A. I joined Leeds Beckett University in February 2015. My background is in academic teaching and research in applied dementia studies.
Q. What are your thoughts on gender equality?
A. Gender equality is extremely important in ensuring a supportive working environment, whether you are female or male. At a basic level, in a University context ensuring that all staff have equal access to opportunities, support and equal pay should be an underpinning principle. However, gender equality is complex and there are many ways in which gender bias can be present within an organisation, many of which may be unconscious or unseen. Universities are in a strong and often unique position to critically examine and evaluate issues of equality and conscious and unconscious bias and to inform knowledge in this area for societal benefit.
Q. What do you think the University should be doing to support gender equality and empower both men and women in their roles?
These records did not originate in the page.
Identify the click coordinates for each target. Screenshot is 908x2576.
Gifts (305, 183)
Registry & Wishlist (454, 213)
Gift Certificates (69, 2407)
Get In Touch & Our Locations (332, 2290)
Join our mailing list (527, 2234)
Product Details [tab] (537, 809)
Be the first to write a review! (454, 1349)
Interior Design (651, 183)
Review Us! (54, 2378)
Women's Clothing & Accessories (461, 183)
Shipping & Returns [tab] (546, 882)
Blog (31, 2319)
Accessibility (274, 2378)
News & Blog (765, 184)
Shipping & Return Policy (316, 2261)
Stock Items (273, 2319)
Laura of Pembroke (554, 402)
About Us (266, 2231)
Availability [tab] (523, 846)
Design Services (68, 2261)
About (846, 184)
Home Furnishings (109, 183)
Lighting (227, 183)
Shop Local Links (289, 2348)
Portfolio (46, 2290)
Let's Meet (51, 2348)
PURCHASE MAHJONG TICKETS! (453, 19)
A. Raising awareness about gender equality and issues such as unconscious bias is obviously a key starting point. Staff should feel empowered to think critically about potential gender bias in their area of work, to raise concerns and there need to then be mechanisms to help areas assess and reduce bias. There are also a number of job roles and subject areas, which have traditionally been dominated by staff of one gender. We need to try to break down these barriers and encourage diversity in those who apply and who are appointed to such roles and areas. On a broader level we are in a strong position to develop our research into gender equality and to help inform debate and good practice.
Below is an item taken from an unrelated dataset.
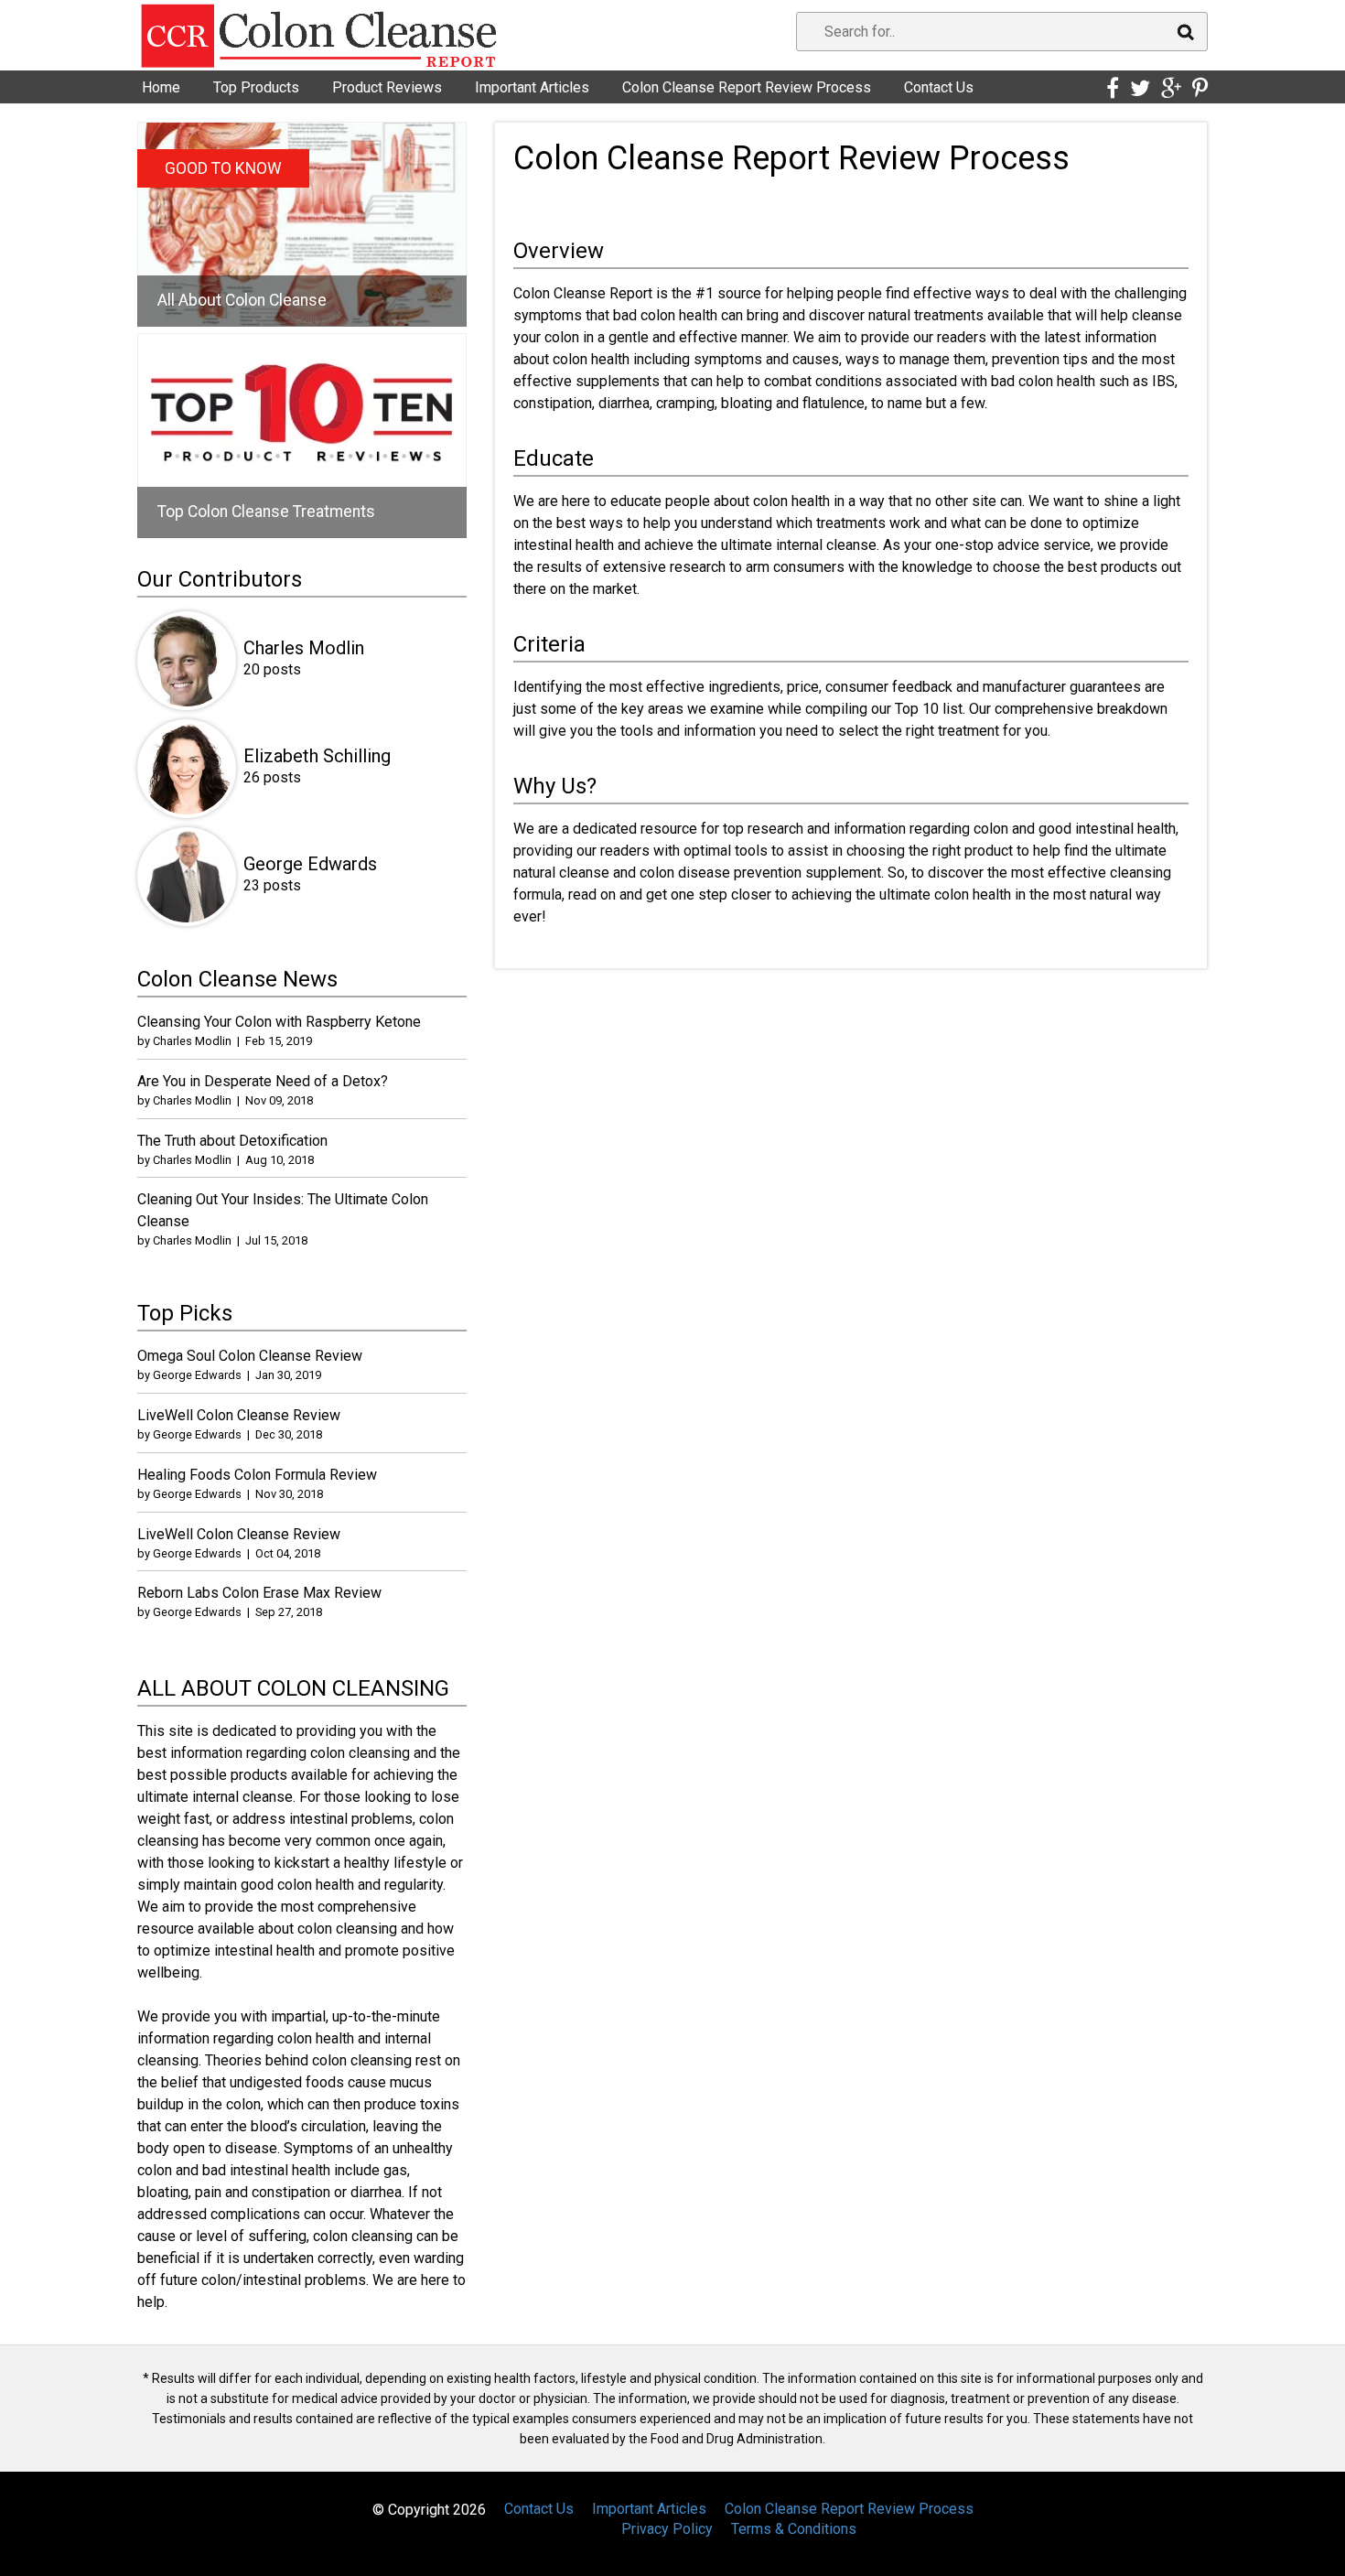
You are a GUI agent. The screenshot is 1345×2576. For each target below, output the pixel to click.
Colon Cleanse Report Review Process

Q. Do you feel that, in general, men and women are treated equally in the workplace?
A. I think this remains variable, with some organisations very committed to achieving the goal and others less so. In my experience working in a health related area within a University environment, I have always felt I have experienced equal treatment to my male colleagues. However, I am sure that in some organisations and sectors this is not the case and evidence indicates women are still often paid less for doing the same job as men and there remain discriminative practices around maternity leave and those with caring responsibilities. I think there is still a long way to go before we can say with confidence that the vast majority of people feel they are treated equally on the basis of gender in their workplace.
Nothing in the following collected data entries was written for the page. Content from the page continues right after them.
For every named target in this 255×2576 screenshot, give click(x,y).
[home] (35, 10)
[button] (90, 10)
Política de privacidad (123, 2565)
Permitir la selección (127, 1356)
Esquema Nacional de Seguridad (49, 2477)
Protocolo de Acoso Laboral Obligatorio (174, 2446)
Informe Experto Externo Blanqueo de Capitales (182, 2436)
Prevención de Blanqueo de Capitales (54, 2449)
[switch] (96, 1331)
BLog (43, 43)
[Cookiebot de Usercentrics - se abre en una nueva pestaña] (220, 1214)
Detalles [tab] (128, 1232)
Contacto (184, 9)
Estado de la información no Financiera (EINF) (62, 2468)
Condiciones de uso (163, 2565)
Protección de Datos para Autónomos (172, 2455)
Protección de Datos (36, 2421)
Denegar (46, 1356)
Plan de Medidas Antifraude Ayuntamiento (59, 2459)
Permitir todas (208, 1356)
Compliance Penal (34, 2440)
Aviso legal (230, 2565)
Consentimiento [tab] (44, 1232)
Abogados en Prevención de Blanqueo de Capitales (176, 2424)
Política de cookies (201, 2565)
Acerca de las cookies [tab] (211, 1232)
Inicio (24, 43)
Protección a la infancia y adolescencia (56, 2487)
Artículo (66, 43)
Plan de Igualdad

Q. Do you think gender equality is a concern for men as well as women?
A. Definitely. While many of the more obvious reasons for gender inequality such as maternity leave, childcare and other caring responsibilities tend to have a bigger impact on women, they also affect men. For example, it may be harder for men to negotiate adjustments to their working practices to accommodate responsibilities outside of work such as caring for children or a relative, that are traditionally seen as a woman’s role. Any considerations of gender equality must always consider this in relation to both men and women.
Q. What do you think is the biggest obstacle for gender equality in the workplace today?
A. There are many challenges, but if I had to pick one it is probably unconscious bias. It is very difficult to reduce or eliminate biases of which we are not consciously aware.
Q. What do you think the University is trying to achieve by submitting for the Athena SWAN bronze award? What are the key priorities?
A. In submitting for Athena SWAN the University is demonstrating its commitment to gender equality for all staff. The process of critical appraisal of and reflection on current practices and subsequent action is really important. One key priority might be to identify ways to address issues of gender underrepresentation in some job roles and areas of the University.
Q. Does any of your research link to gender equality?
A. Dementia cuts across many areas of society. Whilst my research is not directly attempting to look at issues of gender equality, an understanding of such issues is vitally important in understanding the dementia care context and how to conduct research within it. For example, the vast majority of those who provide care to people living with dementia are female, whether as family or paid caregivers. Likewise a greater proportion of those living with dementia are women. Therefore, there are many issues associated with gender equality that impact how my research is contextualised, conducted and interpreted.
The university is submitting a submission for Athena Swan bronze in recognition of its work to address gender equality.